= Press Start: Symphony of Games =

Series of Japanese video game music concerts

The logo of the Press Start 2006 -Symphony of Games- concert

Press Start -Symphony of Games- is a series of Japanese video game music concerts introduced in 2006. It was initiated by several industry professionals and is sponsored by the Japanese publishing company Enterbrain.

==Development==
Inspired by the big success of earlier events, such as the Orchestral Game Music Concerts and the Symphonic Game Music Concerts, several industry professionals collaborated to create a new Japanese game concert series.
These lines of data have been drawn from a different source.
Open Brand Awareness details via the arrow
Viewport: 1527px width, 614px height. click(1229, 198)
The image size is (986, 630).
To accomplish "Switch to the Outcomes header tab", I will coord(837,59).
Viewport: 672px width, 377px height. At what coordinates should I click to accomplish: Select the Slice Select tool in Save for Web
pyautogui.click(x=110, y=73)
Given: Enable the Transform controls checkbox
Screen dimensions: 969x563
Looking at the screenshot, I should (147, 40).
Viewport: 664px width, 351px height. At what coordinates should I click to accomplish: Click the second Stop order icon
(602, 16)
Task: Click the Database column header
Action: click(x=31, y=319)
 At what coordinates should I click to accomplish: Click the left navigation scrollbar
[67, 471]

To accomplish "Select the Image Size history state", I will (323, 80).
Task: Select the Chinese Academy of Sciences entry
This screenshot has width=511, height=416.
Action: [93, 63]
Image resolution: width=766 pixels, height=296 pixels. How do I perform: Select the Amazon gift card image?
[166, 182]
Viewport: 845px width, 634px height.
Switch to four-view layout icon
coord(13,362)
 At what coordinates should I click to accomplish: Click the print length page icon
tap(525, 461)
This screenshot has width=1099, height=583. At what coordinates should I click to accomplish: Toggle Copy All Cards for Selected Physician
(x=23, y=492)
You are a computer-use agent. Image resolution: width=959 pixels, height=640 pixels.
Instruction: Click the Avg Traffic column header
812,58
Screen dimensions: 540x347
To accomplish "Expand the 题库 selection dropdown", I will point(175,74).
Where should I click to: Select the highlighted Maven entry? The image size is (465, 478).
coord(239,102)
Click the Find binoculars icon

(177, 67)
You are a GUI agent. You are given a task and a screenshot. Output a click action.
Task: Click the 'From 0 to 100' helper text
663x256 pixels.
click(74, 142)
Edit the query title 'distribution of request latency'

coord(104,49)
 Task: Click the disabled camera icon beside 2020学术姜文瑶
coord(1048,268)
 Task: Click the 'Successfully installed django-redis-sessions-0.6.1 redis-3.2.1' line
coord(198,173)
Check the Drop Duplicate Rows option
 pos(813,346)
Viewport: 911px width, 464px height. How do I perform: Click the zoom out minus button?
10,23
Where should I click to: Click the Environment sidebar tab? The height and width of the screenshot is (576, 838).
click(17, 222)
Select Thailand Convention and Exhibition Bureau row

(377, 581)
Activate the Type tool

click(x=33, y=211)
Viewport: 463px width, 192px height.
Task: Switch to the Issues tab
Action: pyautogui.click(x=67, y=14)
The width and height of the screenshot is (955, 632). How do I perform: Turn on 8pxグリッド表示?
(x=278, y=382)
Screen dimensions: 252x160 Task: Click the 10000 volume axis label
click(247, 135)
In 2006, conductor Taizo Takemoto, game designer Masahiro Sakurai, scenario writer Kazushige Nojima and composers Nobuo Uematsu and Shogo Sakai formed an executive committee to develop Press Start. Hoping to distinguish the performances from foreign concerts and making it better than the other series, Uematsu preferred to select only music from Japanese games, though Press Start was always designed not to be limited to just one game series or console.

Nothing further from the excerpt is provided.